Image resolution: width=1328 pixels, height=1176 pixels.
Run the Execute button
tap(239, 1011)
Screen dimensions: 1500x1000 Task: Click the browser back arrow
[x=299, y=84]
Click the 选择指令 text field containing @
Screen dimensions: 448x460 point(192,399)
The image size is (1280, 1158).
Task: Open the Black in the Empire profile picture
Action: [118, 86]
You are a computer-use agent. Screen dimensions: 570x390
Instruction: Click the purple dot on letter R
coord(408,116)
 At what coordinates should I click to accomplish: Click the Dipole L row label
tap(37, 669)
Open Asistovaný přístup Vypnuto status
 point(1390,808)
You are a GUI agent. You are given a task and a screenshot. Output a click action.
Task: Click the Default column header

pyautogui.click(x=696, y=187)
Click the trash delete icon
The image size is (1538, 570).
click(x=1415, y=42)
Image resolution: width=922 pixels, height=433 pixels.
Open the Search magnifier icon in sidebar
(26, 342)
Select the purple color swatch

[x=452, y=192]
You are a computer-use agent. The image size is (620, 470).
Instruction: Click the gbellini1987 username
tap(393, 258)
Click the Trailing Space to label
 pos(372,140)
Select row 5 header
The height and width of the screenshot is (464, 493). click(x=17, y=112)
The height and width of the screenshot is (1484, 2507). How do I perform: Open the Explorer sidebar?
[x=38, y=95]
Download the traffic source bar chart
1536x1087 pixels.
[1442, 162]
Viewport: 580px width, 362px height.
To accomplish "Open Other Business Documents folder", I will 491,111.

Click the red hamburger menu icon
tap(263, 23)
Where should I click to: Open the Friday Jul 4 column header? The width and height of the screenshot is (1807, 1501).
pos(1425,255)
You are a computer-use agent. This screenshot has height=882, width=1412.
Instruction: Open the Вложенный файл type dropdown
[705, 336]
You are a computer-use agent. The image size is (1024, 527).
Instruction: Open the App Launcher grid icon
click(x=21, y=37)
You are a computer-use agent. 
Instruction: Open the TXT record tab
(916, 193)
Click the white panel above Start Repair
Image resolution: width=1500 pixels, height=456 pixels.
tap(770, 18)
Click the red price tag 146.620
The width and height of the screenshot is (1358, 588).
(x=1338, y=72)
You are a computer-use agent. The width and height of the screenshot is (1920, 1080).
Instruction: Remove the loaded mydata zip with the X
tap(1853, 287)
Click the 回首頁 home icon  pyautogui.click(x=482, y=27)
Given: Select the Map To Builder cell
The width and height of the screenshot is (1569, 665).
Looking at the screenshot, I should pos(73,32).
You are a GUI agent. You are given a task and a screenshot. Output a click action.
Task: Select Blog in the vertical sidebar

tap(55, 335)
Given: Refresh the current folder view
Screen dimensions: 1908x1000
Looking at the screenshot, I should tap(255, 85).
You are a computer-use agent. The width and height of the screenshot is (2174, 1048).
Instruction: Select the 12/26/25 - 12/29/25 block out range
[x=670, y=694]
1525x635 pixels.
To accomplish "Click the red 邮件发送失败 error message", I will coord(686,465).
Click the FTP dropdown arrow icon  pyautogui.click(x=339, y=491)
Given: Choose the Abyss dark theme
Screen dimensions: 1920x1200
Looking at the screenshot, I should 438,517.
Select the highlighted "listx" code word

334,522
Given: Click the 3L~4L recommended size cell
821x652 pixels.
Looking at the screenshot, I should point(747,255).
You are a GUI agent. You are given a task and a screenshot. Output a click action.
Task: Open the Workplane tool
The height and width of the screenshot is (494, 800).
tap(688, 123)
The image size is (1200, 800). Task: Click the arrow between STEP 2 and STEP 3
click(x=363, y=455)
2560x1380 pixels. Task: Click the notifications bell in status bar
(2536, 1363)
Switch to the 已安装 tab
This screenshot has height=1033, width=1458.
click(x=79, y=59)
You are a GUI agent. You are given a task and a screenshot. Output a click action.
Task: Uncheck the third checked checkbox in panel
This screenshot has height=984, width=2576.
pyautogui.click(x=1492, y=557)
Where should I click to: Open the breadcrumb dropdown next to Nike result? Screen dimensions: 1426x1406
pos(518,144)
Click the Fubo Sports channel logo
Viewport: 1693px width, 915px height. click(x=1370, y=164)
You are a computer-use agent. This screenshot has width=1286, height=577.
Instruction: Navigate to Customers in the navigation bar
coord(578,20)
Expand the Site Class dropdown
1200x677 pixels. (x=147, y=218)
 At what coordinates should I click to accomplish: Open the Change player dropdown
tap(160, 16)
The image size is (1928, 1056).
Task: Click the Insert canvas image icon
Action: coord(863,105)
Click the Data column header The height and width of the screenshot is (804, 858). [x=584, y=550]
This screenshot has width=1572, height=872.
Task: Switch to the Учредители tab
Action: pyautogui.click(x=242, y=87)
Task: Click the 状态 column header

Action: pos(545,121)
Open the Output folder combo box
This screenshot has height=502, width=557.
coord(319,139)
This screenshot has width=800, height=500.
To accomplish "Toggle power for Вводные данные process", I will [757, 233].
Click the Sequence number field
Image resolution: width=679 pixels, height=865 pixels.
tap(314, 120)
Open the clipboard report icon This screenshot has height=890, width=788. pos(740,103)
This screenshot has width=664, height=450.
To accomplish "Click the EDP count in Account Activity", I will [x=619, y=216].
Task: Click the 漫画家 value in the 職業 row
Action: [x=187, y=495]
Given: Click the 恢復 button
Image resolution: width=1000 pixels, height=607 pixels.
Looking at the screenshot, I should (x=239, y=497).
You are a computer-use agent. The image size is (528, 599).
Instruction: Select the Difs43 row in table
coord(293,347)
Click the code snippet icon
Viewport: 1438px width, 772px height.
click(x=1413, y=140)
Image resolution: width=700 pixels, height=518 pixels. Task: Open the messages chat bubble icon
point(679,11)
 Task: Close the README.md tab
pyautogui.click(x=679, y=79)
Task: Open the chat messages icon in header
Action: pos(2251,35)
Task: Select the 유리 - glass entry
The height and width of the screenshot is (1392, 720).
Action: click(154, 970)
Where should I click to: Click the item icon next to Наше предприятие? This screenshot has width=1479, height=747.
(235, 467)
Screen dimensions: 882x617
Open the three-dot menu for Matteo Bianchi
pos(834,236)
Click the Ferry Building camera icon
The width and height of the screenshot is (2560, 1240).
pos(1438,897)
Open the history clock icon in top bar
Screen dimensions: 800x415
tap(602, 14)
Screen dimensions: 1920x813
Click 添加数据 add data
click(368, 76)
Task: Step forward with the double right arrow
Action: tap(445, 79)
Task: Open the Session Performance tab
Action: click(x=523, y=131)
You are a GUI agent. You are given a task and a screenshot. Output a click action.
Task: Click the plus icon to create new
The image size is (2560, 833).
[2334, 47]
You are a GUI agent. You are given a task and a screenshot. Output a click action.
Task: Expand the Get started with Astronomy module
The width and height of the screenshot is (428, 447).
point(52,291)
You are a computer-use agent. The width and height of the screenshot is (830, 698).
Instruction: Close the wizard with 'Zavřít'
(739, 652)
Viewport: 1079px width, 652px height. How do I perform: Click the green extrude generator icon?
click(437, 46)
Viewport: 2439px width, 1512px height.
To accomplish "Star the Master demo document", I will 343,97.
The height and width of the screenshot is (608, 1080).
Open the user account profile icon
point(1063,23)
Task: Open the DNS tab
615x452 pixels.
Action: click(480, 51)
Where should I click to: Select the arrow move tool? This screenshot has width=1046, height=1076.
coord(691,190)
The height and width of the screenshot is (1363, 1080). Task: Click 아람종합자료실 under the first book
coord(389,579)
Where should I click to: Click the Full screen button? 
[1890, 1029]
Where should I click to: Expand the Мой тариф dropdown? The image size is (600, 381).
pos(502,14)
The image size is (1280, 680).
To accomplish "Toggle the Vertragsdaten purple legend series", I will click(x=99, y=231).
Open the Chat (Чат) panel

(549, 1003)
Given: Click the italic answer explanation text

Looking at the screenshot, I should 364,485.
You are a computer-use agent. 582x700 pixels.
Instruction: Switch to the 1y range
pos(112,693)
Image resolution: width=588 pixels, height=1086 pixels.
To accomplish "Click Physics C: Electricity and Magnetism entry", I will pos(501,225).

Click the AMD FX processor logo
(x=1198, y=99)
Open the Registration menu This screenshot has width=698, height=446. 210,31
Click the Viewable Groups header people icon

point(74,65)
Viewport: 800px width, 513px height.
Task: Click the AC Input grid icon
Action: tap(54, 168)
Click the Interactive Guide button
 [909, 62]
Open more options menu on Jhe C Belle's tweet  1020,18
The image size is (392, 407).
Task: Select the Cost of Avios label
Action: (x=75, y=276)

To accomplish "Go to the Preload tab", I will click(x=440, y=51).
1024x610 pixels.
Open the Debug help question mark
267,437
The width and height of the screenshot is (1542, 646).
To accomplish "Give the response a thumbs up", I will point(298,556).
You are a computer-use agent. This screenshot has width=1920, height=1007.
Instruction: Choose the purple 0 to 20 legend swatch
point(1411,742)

Instruction: Pick out every line of the material that contains the string "folder", and copy each one. Treat uppercase and lowercase letters as distinct.

Written answer:
To accomplish "Open Other Business Documents folder", I will 491,111.
Given: Refresh the current folder view
Open the Output folder combo box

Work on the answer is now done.